Bilim açısından tesadüfler konusu
- MUHAMMED ALİ CEBBULİ
- 21 May
- 2 dakikada okunur

Biriyle tanışmanın tesadüf olup olmadığı konusunu açıklamak için önce şu soruyu sormalıdır: Biriyle tanışmanın tesadüf olduğunu düşünmek doğru mu? Bilim tesadüfe inanmaz. Bazen bir insan zamanın Durduğu bir anda biriyle tanışır, bu da üreme anlamına gelir. Ve burada ortaya çıkan soru şudur: Bu anlar gerçekten tesadüf mü? Bilim için tesadüflerin ardında kuantum düzeyinde bilinçdışı dinamikler ve ilginç bağlantılar vardır.
Basit bir cümle "biriyle karşılaşmak sadece bir rastlantı değildir." Romantik filmlerde çokça duyulabileceği gibi basit sayılabilecek ve romantik olabilecek bu cümle; aslında Psikoloji, nörobilim ve hatta kuantum fiziğinin ilgi alanına giriyor. Psikolojiye göre insan zihni, farkında olmadan kendine benzeyen enerjileri, tutumları ve insanları kendine çeker. Bundan şu soru sorulur: Bunun bilimsel bir karşılığı var mı?
1. RASLANTILARIN ARDINDAKİ PSİKOLOJİ: RETİKÜLER AKTİVE EDİCİ SİSTEM (RAS)
İlk olarak beyinde kişinin bilincini farkında olmadan yönlendirmeye çalışan bir alan vardır ve bu alana "Retiküler Aktive Edici Sistemi (RAS)" denir. Bu sistem zihnin insan çevresini hedeflerine ve duygusal ihtiyaçlarına göre filtrelemesine yardımcı olur.

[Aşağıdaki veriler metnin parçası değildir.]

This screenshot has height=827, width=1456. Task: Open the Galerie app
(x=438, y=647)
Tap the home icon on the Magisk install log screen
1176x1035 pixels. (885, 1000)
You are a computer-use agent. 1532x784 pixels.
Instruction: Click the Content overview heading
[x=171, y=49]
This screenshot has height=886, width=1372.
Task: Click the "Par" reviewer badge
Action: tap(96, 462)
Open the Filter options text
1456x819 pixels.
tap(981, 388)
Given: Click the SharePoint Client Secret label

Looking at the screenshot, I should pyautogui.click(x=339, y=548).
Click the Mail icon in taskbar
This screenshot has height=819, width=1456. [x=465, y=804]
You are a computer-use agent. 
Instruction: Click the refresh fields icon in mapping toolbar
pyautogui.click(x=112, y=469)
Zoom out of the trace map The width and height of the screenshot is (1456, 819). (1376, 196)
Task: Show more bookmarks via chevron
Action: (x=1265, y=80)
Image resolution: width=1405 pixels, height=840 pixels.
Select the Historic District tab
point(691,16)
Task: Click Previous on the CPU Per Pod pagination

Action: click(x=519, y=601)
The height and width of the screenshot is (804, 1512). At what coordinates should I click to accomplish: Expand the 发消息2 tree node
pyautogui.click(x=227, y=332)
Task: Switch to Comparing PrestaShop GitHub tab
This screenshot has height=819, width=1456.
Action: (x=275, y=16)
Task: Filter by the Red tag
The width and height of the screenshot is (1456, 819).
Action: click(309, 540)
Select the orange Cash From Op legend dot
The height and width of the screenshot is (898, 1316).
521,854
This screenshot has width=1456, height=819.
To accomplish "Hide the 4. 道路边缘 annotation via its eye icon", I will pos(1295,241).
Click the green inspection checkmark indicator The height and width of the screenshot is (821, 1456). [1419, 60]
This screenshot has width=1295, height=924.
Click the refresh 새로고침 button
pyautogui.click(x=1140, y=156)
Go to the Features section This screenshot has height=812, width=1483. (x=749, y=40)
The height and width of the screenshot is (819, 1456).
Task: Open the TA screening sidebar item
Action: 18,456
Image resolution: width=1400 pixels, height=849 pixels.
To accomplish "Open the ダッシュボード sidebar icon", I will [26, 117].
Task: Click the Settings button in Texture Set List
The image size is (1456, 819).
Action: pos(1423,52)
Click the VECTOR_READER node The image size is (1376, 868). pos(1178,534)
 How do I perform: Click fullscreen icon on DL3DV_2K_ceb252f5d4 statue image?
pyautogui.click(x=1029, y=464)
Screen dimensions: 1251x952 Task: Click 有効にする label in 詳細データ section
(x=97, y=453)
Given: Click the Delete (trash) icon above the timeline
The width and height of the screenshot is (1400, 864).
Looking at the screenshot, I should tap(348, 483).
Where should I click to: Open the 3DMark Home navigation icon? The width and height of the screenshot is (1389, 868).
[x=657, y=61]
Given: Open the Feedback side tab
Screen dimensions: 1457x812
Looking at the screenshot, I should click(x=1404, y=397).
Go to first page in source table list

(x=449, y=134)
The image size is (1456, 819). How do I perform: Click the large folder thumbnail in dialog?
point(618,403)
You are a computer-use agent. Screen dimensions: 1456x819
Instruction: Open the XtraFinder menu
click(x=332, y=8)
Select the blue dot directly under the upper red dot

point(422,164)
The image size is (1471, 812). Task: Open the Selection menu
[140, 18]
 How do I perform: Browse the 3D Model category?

Örnek olarak, birinin belirli türde yeni bir araba almak istediğini varsayalım, bu kişi istediği arabanın Modelini her yerde görmeye başlar. Aynı şey, belirli bir kişinin radarındaki insanların varlığı hakkında da söylenebilir, çünkü bilinçdışı düzeyde gerçekleşir. Bu durumda kişi her şeyi tesadüfen karşılaştırır; bir bakış, bir söz veya ortak bir duygu.
2. KARL JUNG VE SENKRONİSİTE KURAMI
" Senkronisite" olgusu; Bu fenomen psikanalist Carl Jung tarafından açıklanmış ve desteklenmiştir. Jung'un görüşüne göre bazı olaylar, nedensel bir ilişkileri olmasa bile anlamlı bir şekilde birbirleriyle ilişkilidir. Bu fenomenin bir örneği şu örnekle verilebilir: bir kişinin birini düşünmesi ve ondan aynı anda bir mesaj alması sadece rastlantı değildir; ama bilinçdışı düzeyde bir etkileşim. Jung'a göre, "ruhlar zaman içinde konuşur". Ve biz bunun farkında olmasak da ortak enerjilerle birbirimize "çağırırız".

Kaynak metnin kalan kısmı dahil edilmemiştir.